В 1960‐x годах в СССР начали открываться первые (после развенчания культа личности) социологические лаборатории. Но даже в этой экспериментально новой области науки социологические исследования оставались довольно консервативными и все работы, так или иначе затрагивающие темы гендера, строились на изучении семьи. В книге Е. П. Ильина «Пол и гендер», вышедшей в 2010 году и аккумулирующей большинство мировых исследований в гендерном поле, отмечается статистическое подтверждение этого факта. В разделах, посвященных вопросам психофизиологических особенностей полового созревания «Половая идентификация, или Как становятся мужчинами и женщинами» и семейной реализации гендера[188]
«Мужчины и женщины в семье», ссылки на советские исследования (до 1990 года) встречаются практически на каждой странице (С. 1283–1423)[189]. В той же книге, в главах, посвященных формированию мужских и женских социальных ролей и связанных с ними стереотипов («Половые и гендерные стереотипы», «Психологический (гендерный) пол» и др.), ссылок на советские исследования практически нет, кроме нескольких ссылок на более поздние публикации И. С. Кона и В. Г. Кагана.Если обратиться к первым послереволюционным годам, то мы увидим, что ранняя советская гендерная политика, наоборот, производила политику дефамилизации на государственном уровне: были узаконены гражданские браки, упрощена процедура развода и легализованы аборты. Реализуемая государственная программа разрушения «старой» патриархальной семьи касалась, в том числе, материнства и сексуальной жизни граждан: «Женщина является трудовой единицей, брак становится личным делом, но материнство конструируется как гражданская обязанность женщины»[190]
. Знаменитая программа «За новый быт» была призвана освободить женщину от ежедневных бытовых забот и «кухонного рабства» с помощью организации «социалистического быта» – сетей детских дошкольных учреждений (ясли, сады), сетей общественного питания и бытового обслуживания граждан.
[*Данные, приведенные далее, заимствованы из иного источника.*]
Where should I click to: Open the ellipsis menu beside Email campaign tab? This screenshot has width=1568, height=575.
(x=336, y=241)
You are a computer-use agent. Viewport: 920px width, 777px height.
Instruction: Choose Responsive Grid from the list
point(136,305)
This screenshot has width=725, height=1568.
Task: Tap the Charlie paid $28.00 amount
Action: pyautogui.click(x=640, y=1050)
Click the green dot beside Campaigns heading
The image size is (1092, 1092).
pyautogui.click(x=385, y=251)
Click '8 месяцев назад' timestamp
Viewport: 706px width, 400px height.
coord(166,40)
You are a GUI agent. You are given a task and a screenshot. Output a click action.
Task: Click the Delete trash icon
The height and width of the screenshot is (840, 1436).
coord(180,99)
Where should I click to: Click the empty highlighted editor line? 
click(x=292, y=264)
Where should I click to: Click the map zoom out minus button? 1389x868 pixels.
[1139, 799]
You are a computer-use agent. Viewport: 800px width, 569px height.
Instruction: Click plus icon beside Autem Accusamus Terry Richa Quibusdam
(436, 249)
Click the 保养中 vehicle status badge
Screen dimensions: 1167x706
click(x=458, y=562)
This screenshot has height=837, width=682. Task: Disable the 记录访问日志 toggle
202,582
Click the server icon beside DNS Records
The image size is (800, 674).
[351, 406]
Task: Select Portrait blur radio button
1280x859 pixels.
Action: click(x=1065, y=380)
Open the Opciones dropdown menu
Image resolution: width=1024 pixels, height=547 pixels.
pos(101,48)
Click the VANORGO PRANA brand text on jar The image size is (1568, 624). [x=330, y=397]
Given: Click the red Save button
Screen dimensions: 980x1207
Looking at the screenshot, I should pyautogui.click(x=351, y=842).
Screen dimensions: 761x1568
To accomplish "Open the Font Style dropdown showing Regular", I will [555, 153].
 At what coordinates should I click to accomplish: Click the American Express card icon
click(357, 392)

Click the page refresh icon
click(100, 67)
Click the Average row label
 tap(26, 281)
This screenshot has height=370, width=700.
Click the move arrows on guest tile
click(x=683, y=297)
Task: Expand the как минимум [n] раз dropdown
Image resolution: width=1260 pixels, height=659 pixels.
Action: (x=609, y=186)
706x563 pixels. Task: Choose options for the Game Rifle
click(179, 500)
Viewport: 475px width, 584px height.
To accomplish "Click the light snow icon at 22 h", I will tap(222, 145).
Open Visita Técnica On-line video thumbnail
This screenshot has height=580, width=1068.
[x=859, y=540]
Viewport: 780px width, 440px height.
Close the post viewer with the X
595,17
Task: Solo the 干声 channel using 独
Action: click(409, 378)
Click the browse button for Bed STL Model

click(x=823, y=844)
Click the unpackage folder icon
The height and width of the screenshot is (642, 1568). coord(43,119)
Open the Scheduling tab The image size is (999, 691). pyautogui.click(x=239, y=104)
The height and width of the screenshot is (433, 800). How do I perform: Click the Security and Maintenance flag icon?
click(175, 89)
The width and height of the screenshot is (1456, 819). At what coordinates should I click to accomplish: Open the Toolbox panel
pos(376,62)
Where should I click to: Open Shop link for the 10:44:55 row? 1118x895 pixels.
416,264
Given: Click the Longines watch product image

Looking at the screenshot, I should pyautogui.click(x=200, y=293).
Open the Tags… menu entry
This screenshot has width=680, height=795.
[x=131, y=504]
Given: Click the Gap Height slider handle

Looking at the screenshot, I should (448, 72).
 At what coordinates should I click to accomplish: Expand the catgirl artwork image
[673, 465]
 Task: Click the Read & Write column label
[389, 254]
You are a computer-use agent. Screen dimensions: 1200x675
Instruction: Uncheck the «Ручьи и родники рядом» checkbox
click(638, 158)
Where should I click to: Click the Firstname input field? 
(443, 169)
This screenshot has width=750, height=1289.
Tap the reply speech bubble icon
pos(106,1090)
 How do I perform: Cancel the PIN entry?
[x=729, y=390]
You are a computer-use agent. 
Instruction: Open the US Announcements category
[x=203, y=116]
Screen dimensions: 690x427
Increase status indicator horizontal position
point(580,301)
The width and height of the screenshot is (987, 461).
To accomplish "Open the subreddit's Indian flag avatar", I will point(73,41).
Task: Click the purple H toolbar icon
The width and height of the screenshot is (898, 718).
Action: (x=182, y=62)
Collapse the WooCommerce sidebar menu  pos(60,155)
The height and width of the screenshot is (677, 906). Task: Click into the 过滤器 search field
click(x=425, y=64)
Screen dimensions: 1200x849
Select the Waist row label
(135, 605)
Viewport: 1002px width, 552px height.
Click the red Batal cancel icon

Сегодня необходимо признать, что, во-первых, новые советские гендерные нормы были более актуальны в городах: крестьянство, а также широкий социальный пласт «лишенцев» старшего поколения эти установки принимали с большим трудом. Во-вторых, целенаправленное разрушение патриархальной семьи преследовало своей целью не социальную атомизацию индивида, а скорее замену старого вида семьи новым, что явственно просматривается в исторической перспективе через трансформацию самой социально-гендерной политики.